Ride the Train of Reintegration from Sarajevo to Belgrade
If you'd like a train ticket from Sarajevo, Bosnia, to Belgrade, Serbia, you no longer have to go via Zagreb and Budapest. The line is back up and running fifteen years since the end of the Bosnian War.
There was a time when endless suffering during the siege of Sarajevo was believed to have originated in the back rooms of security offices in Belgrade and when thousands of refugees fled Sarajevo to Belgrade with stories of counter-violence. Hopefully, the newly-open direct rail trip is an indicator that the Bosnian and Serbian divides are healing.
There is a vivid memory circulating in my mind whenever I think of these two stations. In May 1995, the ultimate year of the bloody Bosnian war, I stopped in Belgrade on the first of many research trips. Though I hadn't yet discovered the beatniks of Plato on student's square or the happy time discotheques around the horse statue, I had very much discovered the seedy, tense alleys around Belgrade Station.

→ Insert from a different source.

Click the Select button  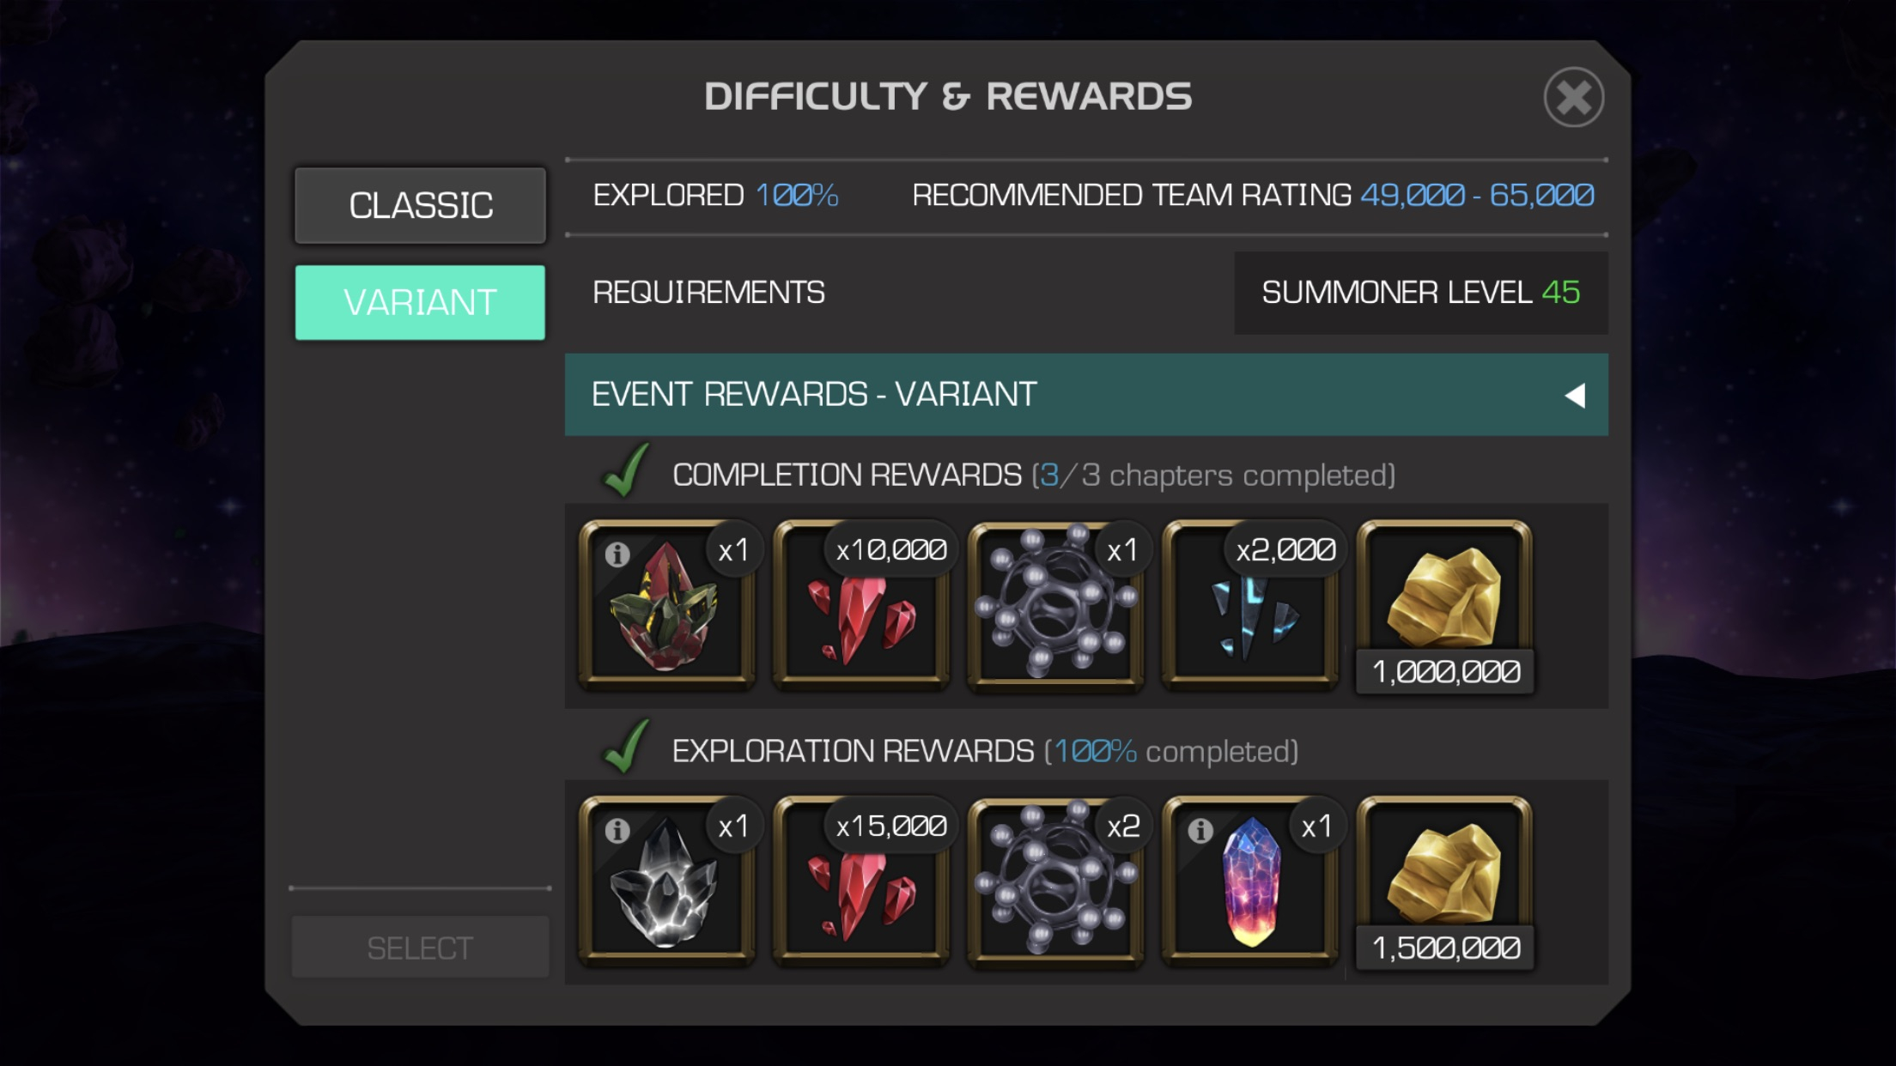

What stands out most is not only the scene of buses arriving with wounded refugees who fled Croatia's storm campaign, but more sharply the image of a wounded Serb soldier, white-plaster-armed and sleepless, looking up into the dead eyes of an officer in purple fatigues who, gesticulating wildly, wore around his neck an enormous pendant crucifix.
The following year, in June 1996, I made a separate journey to Sarajevo, which had just awoken from a brutal four-year siege organized by Bosnian Serb rebels backed by power players and recruits from Belgrade. Every building was shattered by rockets and artillery. Every set of eyes was punctuated with lightning strikes of bloodshot. Right away, curiosity drew me to Sarajevo Station. To imagine it resurrected today is still incomprehensible.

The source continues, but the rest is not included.